Misalnya, beberapa tahun lalu almarhum almaghfurlah Gus Dur mewacanakan satu
lagi tentang macam Kyai, yakni Kyai Kampung. Dalam kacamata Gus Dur, Kyai
kampung merupakan personifikasi Kyai yang masih dekat otentisitasnya dengan
Kyai akhirat seperti yang dijelaskan Imam Ghozali. Artinya, Kyai semacam ini
ialah mereka-mereka yang mendedikasikan hidupnya hanya untuk mangabdi pada
Allah, semesta dan manusia. Lain tidak!
Mengapa
cucu pendiri NU itu mengkaitkannya dengan istilah “Kampung”? Sebab kyai-kyai
semacam itu lebih banyak yang hidup di pelosok-pelosok kampung, jauh dari
hiruk-pikuk dunia (apalagi politik!) dan hidupnya amat besahaja. Hidup mereka
hanya dicurahkan untuk memeberi pencerahan dan penyuluhan bagi lingkungan
sekitar. Bahkan banyak di antara mereka, saking intensnya mengamalkan
amanah-Nya itu, sampai merelakan diri untuk hidup di dalam kubangan derita dan
penjara kekurangan secara duniawi –meski hal itu tak terlalu mereka hiraukan.

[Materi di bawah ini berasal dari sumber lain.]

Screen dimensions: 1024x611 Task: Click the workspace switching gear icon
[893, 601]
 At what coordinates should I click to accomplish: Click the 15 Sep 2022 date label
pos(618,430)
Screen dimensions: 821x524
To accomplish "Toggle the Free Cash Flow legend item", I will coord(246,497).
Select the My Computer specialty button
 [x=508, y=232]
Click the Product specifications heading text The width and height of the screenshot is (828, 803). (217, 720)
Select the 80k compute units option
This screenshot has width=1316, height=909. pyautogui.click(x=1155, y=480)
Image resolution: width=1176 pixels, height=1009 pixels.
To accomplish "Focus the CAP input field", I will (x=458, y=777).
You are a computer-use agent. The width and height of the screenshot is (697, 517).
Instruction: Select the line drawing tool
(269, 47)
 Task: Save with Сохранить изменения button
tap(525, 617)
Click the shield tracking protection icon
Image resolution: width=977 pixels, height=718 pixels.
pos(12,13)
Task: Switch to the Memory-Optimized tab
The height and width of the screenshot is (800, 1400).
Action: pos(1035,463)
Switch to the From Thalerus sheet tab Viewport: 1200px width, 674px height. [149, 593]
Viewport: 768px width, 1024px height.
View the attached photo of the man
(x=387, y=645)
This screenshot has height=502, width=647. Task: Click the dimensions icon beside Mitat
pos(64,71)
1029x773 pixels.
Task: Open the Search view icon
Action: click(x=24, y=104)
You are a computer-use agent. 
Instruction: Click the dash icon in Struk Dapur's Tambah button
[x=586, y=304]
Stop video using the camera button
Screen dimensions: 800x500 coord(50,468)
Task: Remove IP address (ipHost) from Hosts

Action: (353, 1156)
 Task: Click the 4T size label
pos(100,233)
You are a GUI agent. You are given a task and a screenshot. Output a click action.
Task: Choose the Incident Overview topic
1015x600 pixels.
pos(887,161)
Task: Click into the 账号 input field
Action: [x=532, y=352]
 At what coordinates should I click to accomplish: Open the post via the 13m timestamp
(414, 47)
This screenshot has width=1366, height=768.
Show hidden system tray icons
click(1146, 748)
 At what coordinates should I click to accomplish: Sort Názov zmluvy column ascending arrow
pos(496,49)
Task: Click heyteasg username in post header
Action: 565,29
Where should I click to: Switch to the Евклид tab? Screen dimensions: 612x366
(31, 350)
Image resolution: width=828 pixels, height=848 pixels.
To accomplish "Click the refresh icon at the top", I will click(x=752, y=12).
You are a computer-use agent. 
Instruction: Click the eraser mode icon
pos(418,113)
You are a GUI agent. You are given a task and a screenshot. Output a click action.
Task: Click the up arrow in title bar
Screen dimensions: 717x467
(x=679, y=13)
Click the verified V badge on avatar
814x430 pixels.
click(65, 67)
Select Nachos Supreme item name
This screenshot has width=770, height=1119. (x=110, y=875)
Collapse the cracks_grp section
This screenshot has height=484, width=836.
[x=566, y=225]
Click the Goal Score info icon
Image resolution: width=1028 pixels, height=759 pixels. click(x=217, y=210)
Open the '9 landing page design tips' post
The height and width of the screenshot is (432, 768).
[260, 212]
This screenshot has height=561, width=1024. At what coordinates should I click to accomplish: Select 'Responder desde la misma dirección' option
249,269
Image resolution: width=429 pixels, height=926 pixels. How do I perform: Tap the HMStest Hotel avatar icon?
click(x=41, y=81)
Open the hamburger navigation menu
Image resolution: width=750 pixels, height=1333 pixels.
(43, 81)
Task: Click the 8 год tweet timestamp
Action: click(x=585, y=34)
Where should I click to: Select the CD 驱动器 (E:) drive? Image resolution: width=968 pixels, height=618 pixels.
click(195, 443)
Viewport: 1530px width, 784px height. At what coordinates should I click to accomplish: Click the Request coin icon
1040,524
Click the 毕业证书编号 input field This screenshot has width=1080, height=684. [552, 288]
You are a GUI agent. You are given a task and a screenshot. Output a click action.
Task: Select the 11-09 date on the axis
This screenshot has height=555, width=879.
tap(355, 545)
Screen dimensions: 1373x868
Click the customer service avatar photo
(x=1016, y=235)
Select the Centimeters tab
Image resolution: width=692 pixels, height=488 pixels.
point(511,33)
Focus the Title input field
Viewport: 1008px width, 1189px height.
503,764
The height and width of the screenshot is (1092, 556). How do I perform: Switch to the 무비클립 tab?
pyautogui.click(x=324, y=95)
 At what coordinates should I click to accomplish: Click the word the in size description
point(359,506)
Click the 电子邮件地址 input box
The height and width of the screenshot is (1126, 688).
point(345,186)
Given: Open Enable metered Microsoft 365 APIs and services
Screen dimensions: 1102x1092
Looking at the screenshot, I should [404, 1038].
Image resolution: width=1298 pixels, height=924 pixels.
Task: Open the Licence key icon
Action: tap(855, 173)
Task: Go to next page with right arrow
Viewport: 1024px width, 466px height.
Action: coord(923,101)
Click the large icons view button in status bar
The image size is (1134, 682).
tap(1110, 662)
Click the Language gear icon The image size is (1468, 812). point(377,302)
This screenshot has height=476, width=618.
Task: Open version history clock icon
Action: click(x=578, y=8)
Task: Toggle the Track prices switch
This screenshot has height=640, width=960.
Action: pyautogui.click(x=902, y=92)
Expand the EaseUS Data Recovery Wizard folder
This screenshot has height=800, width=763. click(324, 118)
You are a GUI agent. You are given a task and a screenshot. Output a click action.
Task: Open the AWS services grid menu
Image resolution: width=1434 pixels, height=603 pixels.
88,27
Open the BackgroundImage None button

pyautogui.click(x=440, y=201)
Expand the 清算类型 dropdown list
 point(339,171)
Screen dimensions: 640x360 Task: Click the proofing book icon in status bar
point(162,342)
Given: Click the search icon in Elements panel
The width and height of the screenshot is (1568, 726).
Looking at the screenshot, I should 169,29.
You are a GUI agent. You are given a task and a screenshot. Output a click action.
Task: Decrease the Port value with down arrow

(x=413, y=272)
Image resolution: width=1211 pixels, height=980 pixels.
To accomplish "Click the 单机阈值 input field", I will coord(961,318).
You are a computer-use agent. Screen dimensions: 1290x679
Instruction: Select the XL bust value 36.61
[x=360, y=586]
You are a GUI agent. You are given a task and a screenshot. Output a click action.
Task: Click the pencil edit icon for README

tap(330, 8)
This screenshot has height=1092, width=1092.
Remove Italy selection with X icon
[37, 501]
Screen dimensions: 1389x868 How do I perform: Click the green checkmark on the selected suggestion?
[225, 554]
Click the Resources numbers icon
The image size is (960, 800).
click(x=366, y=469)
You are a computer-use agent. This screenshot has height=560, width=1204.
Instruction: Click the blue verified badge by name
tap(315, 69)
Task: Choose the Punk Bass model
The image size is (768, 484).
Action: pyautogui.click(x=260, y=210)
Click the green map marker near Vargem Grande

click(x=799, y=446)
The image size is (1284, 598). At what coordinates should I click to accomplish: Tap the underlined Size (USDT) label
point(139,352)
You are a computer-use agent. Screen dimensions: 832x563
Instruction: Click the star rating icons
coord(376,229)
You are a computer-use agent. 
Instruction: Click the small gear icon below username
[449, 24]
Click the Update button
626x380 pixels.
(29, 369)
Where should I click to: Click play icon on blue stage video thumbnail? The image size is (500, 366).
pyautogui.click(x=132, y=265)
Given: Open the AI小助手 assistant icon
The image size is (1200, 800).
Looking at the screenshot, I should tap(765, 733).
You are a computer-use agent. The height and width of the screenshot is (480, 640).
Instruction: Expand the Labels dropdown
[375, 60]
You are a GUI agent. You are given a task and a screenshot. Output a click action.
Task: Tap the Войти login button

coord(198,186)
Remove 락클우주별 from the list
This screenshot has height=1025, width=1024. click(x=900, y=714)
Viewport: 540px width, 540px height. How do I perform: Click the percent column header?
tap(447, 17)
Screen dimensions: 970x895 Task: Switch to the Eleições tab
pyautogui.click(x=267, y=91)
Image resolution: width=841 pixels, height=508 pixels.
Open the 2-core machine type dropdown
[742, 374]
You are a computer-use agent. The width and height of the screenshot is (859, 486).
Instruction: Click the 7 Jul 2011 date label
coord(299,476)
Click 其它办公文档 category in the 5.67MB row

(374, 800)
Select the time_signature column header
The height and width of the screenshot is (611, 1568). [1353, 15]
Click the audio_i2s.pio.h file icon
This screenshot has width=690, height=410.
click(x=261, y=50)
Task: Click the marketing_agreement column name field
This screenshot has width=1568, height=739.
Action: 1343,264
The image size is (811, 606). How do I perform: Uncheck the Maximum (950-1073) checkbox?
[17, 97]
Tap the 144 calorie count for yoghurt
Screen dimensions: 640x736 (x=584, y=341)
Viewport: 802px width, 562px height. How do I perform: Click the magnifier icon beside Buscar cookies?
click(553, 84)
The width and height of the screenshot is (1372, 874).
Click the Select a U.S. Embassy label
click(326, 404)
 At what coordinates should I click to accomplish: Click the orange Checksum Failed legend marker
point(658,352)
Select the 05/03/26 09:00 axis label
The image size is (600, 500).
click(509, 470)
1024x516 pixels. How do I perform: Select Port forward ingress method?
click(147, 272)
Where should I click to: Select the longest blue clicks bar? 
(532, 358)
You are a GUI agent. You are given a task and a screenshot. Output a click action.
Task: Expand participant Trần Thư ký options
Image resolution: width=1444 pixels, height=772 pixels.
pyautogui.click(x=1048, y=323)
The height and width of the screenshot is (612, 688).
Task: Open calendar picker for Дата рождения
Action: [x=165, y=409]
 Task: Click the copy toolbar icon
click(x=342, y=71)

Tentunya Kyai model begini sekarang amat langka, bukan?
Lazimnya
yang terjadi saat ini adalah seorang Kyai yang bermutasi menjadi selebritis,
sibuk berebut jabatan dan proyek, sibuk menjajakan agama sebagai komoditas
politik dan ekonomi, sibuk menjadi broker, jurkam atau tim sukses.
Inilah gejala mutakhir yang terjadi pada habitus para Kyai kita saat ini.
Sebuah gejala yang menurut istilah G.W Allport dalam bukunya, The
Individual and His Religion, menjadikan agama sebagai unsur peluaran
belaka. Artinya, di sini para Kyai telah menjadikan agama hanya diproyeksikan
sebagai kendaraan untuk menjemput kepentingan-keuntungan sesaat dan
golongan saja. Contoh yang paling kentara ialah ketika negeri ini hendak
menuju pemilu, tentu. Berbagai partai, tanpa pandang latar belakang,
ramai-ramai menggunakan agama sebagai alat mengeruk suara massa.
Istilah
Baru
Istilah-istilah
ini belum menginjak ke wilayah yang lebih luas dan kontemporer cakupannya.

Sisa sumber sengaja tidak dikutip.